Paul F. Schaffner wrote:
> I can certainly imagine representing characters (or even pieces of
> characters!) with elements, though I didn't know that P5 contained
> such a scheme.
See the proposals from the TEI Working Group on Character Encoding
issues at http://www.tei-c.org/Activities/CE in particular CE/FASC-wd.pdf
At the simplest end, I guess one could use simple empty
> elements <char n="abquod" codepoint="U+2345"/>; at the other end, one
> could create a whole inventory of features:
Something like that is proposed
> <char codepoint="U+2345">>
> <desc>lower case q with loop through descender</desc>
> <expan type="typical" lang="lat">quod</expan>
> I obviously have no idea what P5 does, but does it fall somewhere
> between those two extremes?
It has both actually! You define properties for your character or glyph
in the header and then reference them from the document.

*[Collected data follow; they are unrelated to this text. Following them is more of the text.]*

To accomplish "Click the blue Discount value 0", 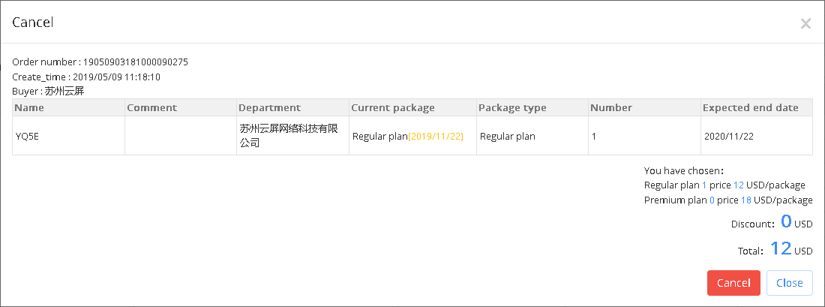I will pos(786,221).
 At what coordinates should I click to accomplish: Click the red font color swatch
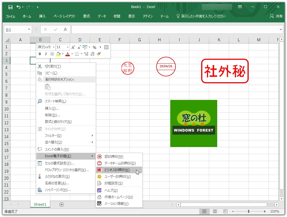(68, 55)
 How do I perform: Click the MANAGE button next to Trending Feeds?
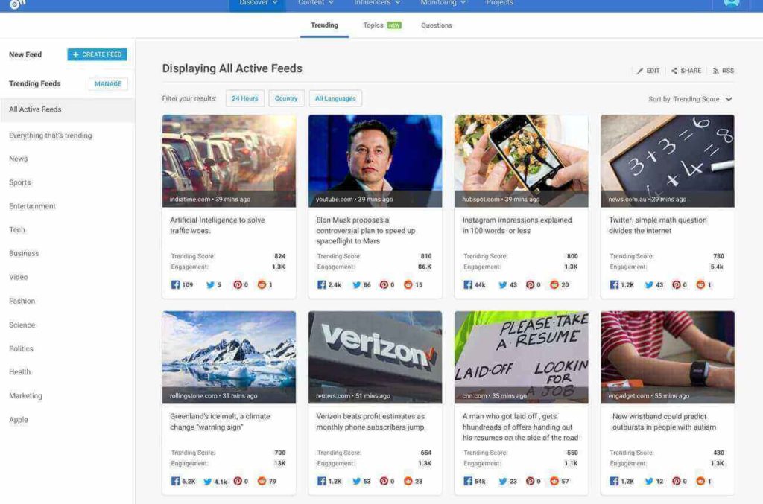pos(107,83)
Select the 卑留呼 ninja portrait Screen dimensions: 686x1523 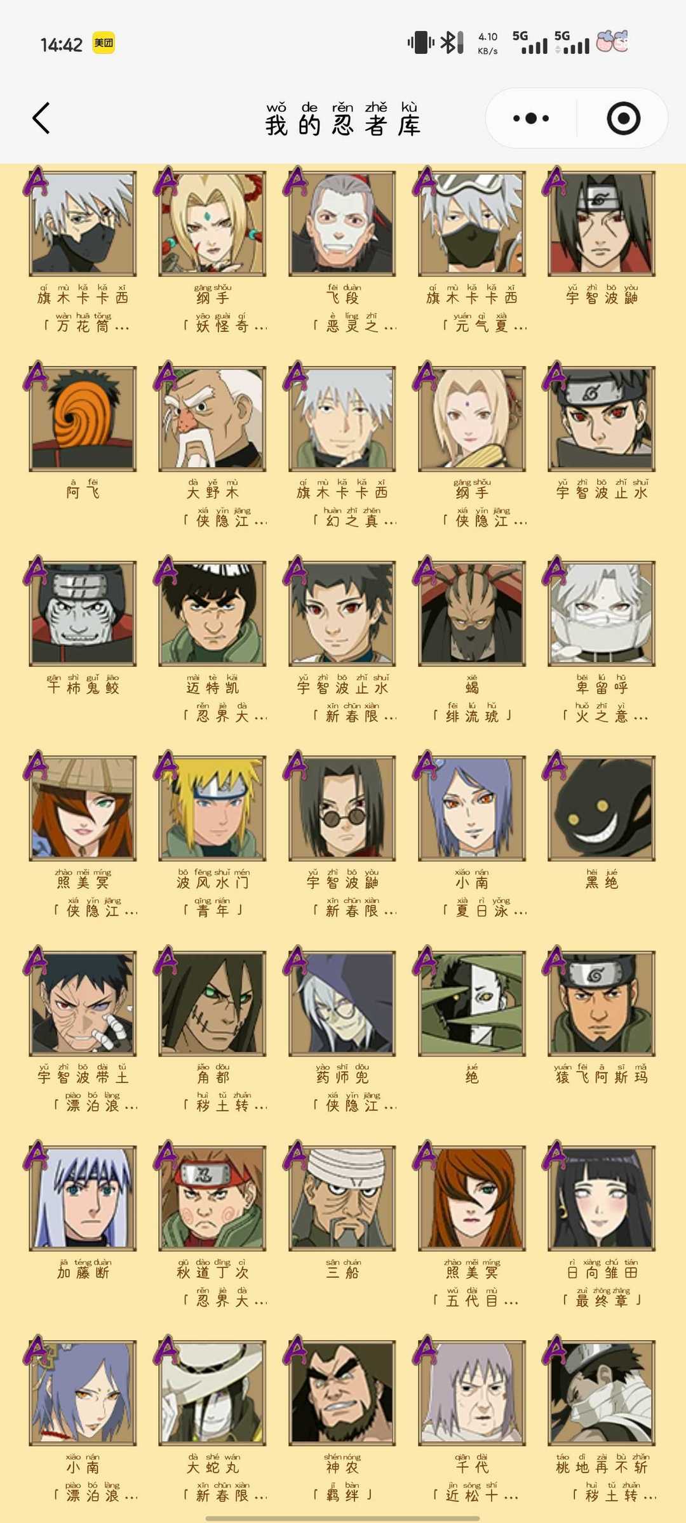602,614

>>can you say why entities are better than elements?
> Aside from being familiar, shorter, easier to read, and easier to
> maintain, the only thing that springs to mind is that elements cannot
> appear in attribute values: <note n="&thistle;">
> - Fonts typically only display forms, not meanings, so they are
> not good at editing homoglyphs (is that a word?)--glyphs that
> look identical but represent different characters with different
> meanings. &dram; and &yogh; (as well as several identical-looking
> abbreviation symbols) are again an example; or consider
> &trine;, &fire;, and ▵, all of which appear as upright
> open triangles. The first is an astrological symbol for 120-degree
> separation; the second an alchemical symbol for fire; the third
> an upright triangle with no specific meaning. One does not
> even need to reach so far for examples: hard vs. soft hyphens;
> superscript o vs. mathematical degree sign; etc. Character capture
> is a kind translation of image into text: a kind
> of textual description. To turn that immediately back into
> image seems almost perverse. I already know what the character
> looks like: I want the transcription to tell me what it *is*.
I think this mistakes the purpose of *character* encoding. The fact that
the same glyph (the upright open triangle) can have different meanings
doesn't make it any less of an upright open triangle. If it was
represented by the characters "tr" you wouldn't claim that one "tr" was
somehow a different sequence of letters from another. Instead you'd
think about ways of representing the interpretation you wished to place
on each instance.